[DOCUMENT TEXT]:
Kurbas, reputedly hailed as the greatest living Soviet theater director by Meyerhold, was awarded the state’s highest honor in 1925: he was named People’s Artist. At the Paris Exposition internationale des arts décoratifs et industriels modernes, the Berezil Artistic Association’s work was represented by photos, drawings, and maquettes.[34] Berezil’s designer, Vadym Meller, was awarded a gold medal for the production of The Secretary of the Labor Union (based on Leroy Scott’s novel The Walking Delegate), directed by Borys Tiahno under the tutelage of Kurbas. Over fifteen million visitors viewed the exhibitions of the Soviets, of which, by common consent, the stage designs were the most extraordinary. It is hard to overstate the importance of these exhibits on designers, directors, actors, artists. Yet, ironically, at this originary moment of the massive dissemination of the grammar of modernism, the work of Ukrainian modernists was effaced by the refusal of Soviet authorities to issue Ukrainians travel visas to discuss their art. Among the many consequences of this refusal were the mangled spelling of the names of the designer, directors, and actors; the mistranslation of production titles; and the continuing use of old imperial tags (i.e., “Russian”) in identifying members of the Berezil.

[CHALLENGES]:
**A)** Print the stored items verbatim, starting at their first line and ending at the line that contains "should pyautogui.click(x=799, y=324).", with both of those lines included.
**B)** Write what comes next in the passage about Kurbas and the Berezil at the 1925 Paris exposition.
The passage and the stored items have no connection to each other.

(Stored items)

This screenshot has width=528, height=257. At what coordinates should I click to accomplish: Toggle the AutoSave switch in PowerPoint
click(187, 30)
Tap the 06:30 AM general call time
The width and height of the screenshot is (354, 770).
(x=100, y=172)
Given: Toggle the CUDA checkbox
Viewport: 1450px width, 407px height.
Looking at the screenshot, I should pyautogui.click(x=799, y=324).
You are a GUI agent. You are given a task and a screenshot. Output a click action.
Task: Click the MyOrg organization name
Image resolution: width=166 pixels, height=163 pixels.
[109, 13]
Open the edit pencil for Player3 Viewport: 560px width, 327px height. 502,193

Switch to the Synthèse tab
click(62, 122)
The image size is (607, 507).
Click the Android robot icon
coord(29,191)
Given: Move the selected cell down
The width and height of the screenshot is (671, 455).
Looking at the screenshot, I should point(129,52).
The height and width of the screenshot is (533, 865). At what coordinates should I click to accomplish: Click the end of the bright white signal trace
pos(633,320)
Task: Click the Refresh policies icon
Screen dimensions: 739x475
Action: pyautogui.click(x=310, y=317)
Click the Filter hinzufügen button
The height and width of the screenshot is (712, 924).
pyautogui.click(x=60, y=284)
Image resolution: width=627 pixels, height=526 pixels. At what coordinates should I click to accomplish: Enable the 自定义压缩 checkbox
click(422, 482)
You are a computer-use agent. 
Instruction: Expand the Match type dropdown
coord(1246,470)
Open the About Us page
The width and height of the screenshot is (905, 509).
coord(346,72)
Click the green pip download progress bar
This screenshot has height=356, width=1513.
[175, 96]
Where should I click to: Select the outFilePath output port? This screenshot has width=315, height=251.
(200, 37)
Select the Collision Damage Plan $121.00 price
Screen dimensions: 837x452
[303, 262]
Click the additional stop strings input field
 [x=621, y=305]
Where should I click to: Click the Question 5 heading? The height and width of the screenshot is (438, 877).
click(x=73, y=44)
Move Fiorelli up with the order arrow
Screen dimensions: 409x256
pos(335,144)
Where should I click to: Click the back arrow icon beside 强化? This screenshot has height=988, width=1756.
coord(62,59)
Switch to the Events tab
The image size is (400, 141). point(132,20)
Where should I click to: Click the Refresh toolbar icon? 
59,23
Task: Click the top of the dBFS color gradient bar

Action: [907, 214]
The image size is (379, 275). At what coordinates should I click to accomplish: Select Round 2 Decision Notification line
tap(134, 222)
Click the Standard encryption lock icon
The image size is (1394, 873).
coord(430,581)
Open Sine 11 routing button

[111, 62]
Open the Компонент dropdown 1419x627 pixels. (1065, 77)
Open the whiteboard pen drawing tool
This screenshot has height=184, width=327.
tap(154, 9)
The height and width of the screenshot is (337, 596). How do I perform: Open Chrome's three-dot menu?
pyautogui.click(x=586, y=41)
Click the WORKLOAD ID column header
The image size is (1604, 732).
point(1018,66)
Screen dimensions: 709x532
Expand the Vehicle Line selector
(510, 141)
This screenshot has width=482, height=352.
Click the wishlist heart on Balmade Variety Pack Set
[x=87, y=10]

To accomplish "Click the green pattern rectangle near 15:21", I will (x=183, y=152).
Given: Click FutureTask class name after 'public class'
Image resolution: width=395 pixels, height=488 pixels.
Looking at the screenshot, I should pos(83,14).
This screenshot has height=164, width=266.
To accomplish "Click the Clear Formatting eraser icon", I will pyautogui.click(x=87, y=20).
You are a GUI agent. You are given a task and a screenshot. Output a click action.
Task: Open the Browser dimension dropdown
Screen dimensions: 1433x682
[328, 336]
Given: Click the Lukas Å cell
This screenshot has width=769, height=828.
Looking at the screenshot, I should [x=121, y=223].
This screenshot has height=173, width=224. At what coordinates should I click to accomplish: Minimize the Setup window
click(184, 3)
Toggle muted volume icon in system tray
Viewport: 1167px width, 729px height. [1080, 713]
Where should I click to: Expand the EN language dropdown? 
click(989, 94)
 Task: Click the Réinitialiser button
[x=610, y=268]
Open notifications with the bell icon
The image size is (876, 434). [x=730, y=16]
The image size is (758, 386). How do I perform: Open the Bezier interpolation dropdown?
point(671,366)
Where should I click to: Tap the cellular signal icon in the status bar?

[ANSWERS FOR THE TASKS]:
**A)**
This screenshot has width=528, height=257. At what coordinates should I click to accomplish: Toggle the AutoSave switch in PowerPoint
click(187, 30)
Tap the 06:30 AM general call time
The width and height of the screenshot is (354, 770).
(x=100, y=172)
Given: Toggle the CUDA checkbox
Viewport: 1450px width, 407px height.
Looking at the screenshot, I should pyautogui.click(x=799, y=324).

**B)**
Stunned by the innovative theater arts on display, Jane Heap, editor of the influential Little Review, was inspired to help bring them to New York for the International Theatre Exposition (1926), where they influenced a whole generation of American artists, designers, and playwrights and initiated another lively, though at times acrimonious, debate about modernism in the theater.[35] In addition to the show’s catalog, the whole Winter issue of the Little Review (1926) was dedicated to this exhibition of theater art, which was the largest in the world. Inside the twenty-six-page special issue of the Little Review were eight photos (second in number only to those of the Russian theaters) of some of the most remarkable productions of the Berezil; but replicating the errors in Paris were the misspellings, mislabelings, and misattributions of contributors to theatrical modernism.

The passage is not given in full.